= MATERIAL PROVIDED =
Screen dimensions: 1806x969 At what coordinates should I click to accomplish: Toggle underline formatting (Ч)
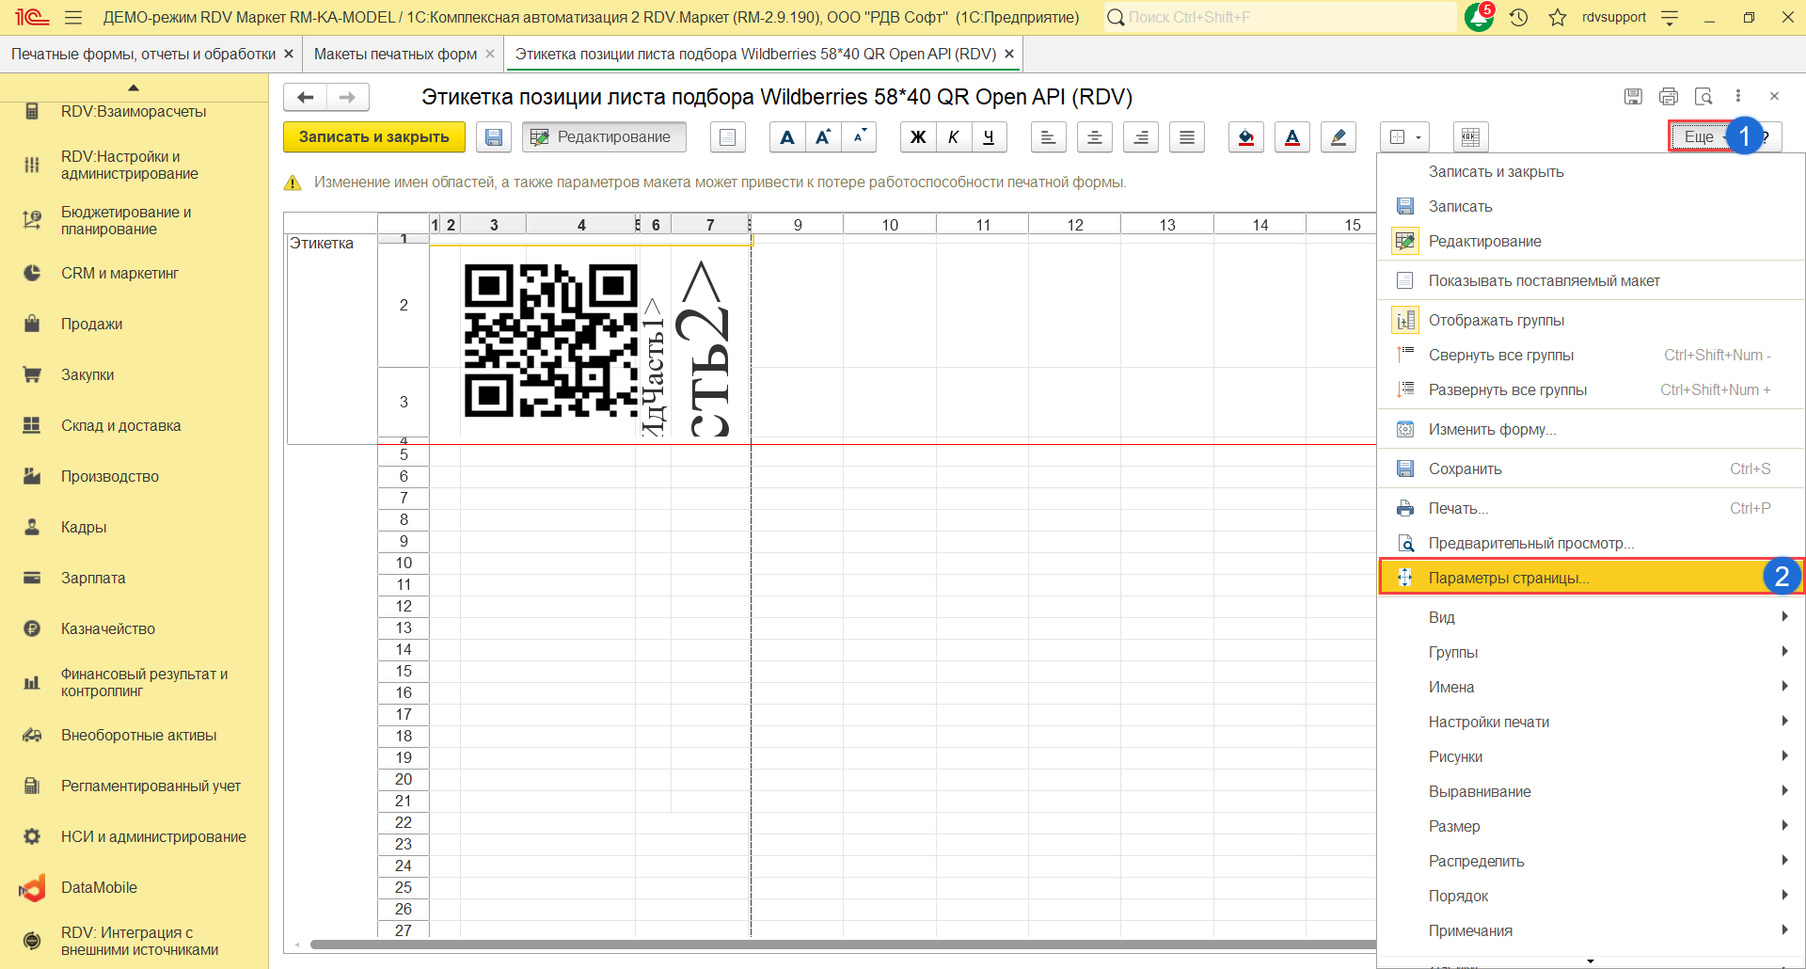tap(989, 137)
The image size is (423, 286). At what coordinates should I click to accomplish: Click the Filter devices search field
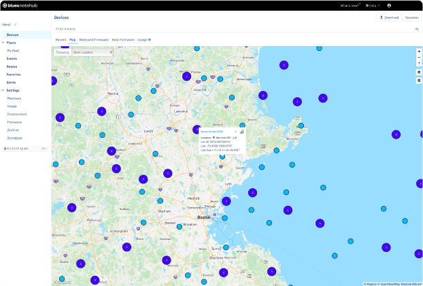click(231, 30)
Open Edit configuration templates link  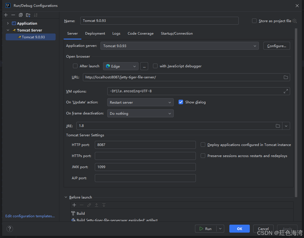30,216
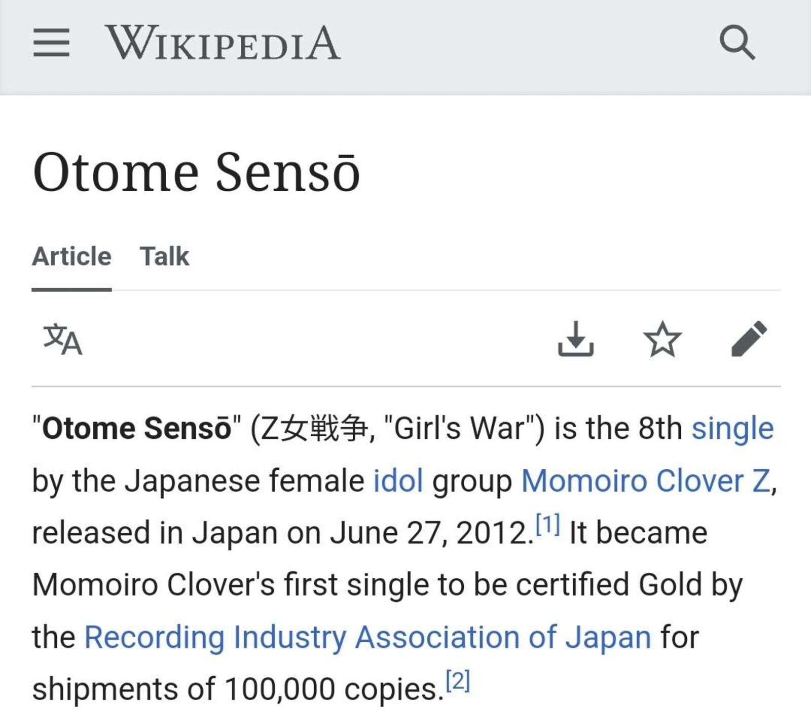The width and height of the screenshot is (811, 727).
Task: Click the search magnifier icon
Action: 738,43
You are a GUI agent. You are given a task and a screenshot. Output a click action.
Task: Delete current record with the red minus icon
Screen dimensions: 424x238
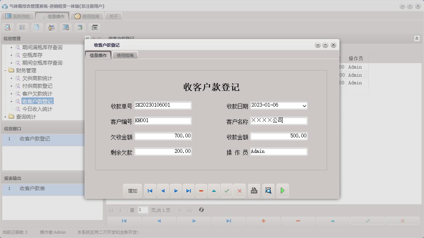201,190
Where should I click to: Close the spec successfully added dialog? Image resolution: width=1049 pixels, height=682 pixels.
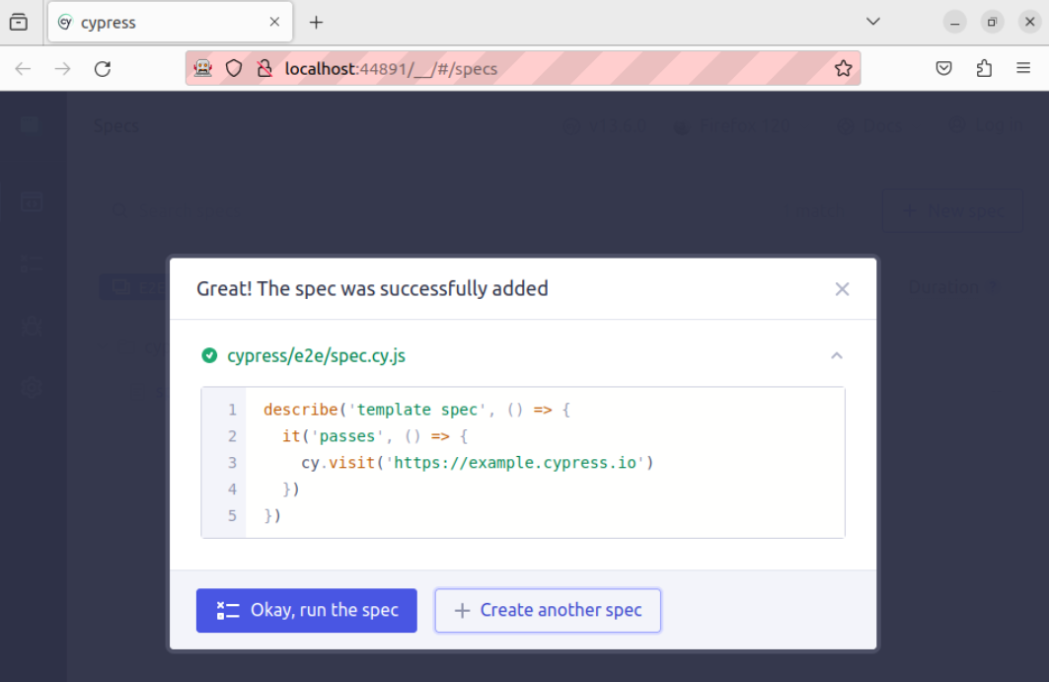click(842, 289)
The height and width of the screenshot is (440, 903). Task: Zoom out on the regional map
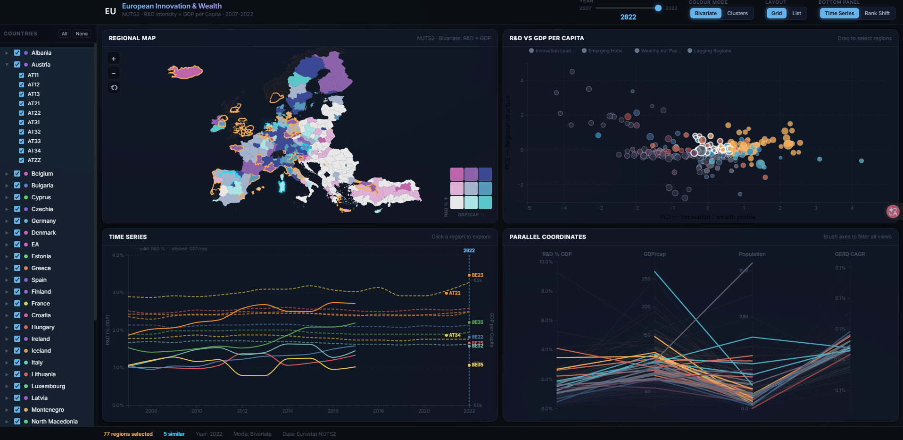tap(113, 73)
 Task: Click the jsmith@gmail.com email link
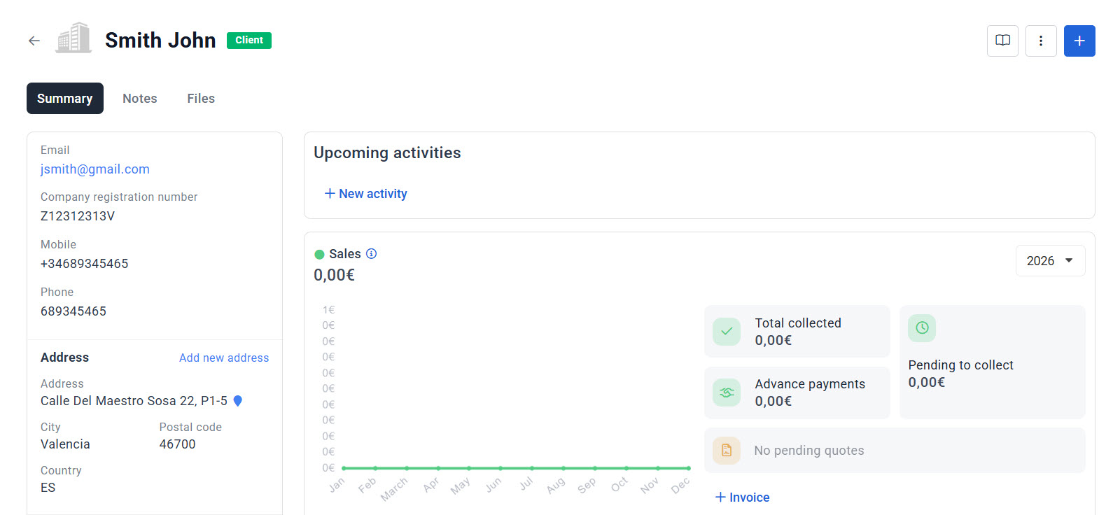coord(95,169)
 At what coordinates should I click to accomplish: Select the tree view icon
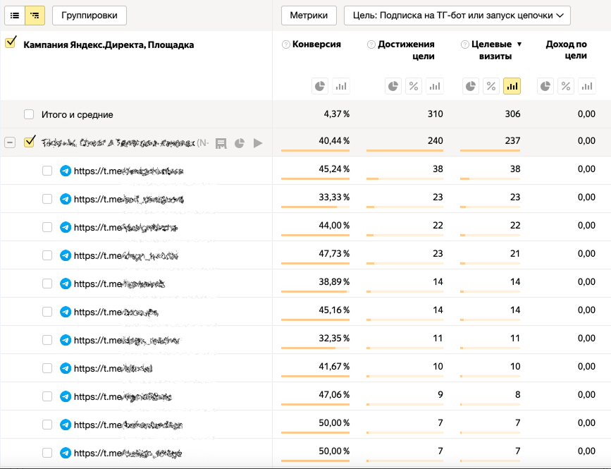(x=35, y=15)
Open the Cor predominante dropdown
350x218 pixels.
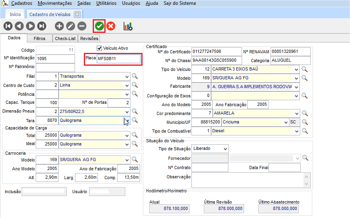[x=297, y=113]
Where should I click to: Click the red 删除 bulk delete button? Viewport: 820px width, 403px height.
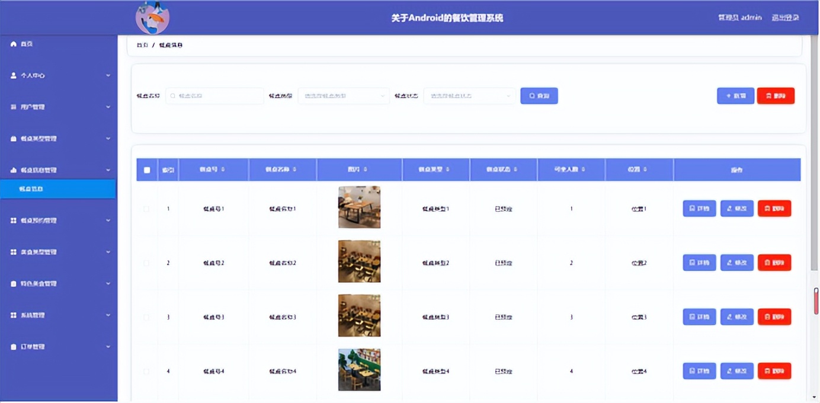[776, 95]
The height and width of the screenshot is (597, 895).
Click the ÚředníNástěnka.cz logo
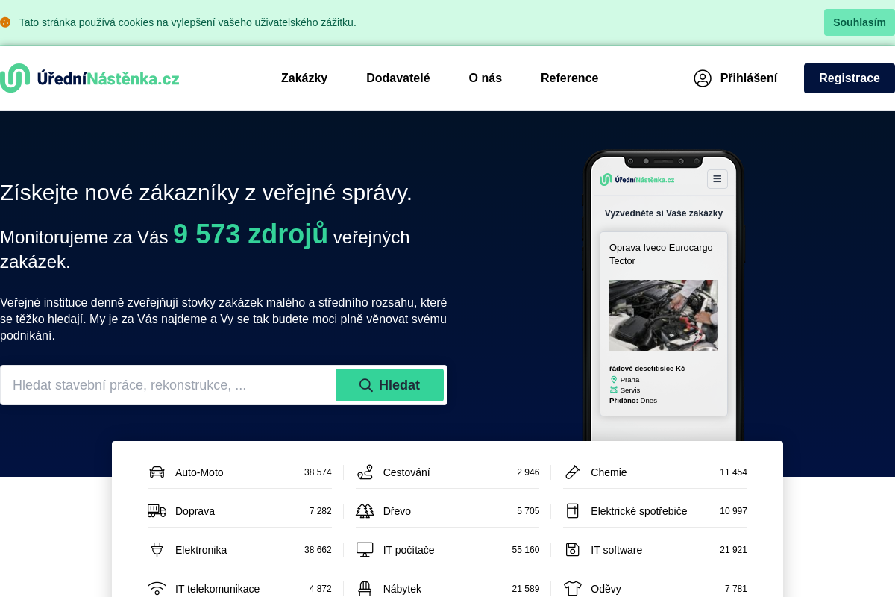(x=90, y=78)
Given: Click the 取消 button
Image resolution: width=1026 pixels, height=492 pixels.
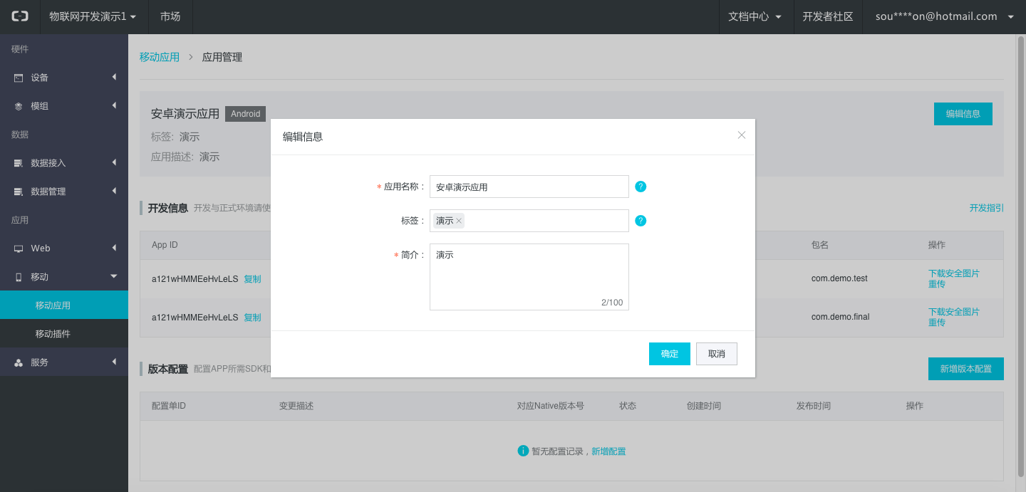Looking at the screenshot, I should tap(716, 354).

= THE TASK =
Output exactly the lines from the line containing "The height and width of the screenshot is (597, 895)." through the last line of the records, both included, and leave out every picture.

= SOLUTION TO THIS TASK =
The height and width of the screenshot is (597, 895).
Click the ÚředníNástěnka.cz logo
(x=90, y=78)
Given: Click the 取消 button
Image resolution: width=1026 pixels, height=492 pixels.
Looking at the screenshot, I should tap(716, 354).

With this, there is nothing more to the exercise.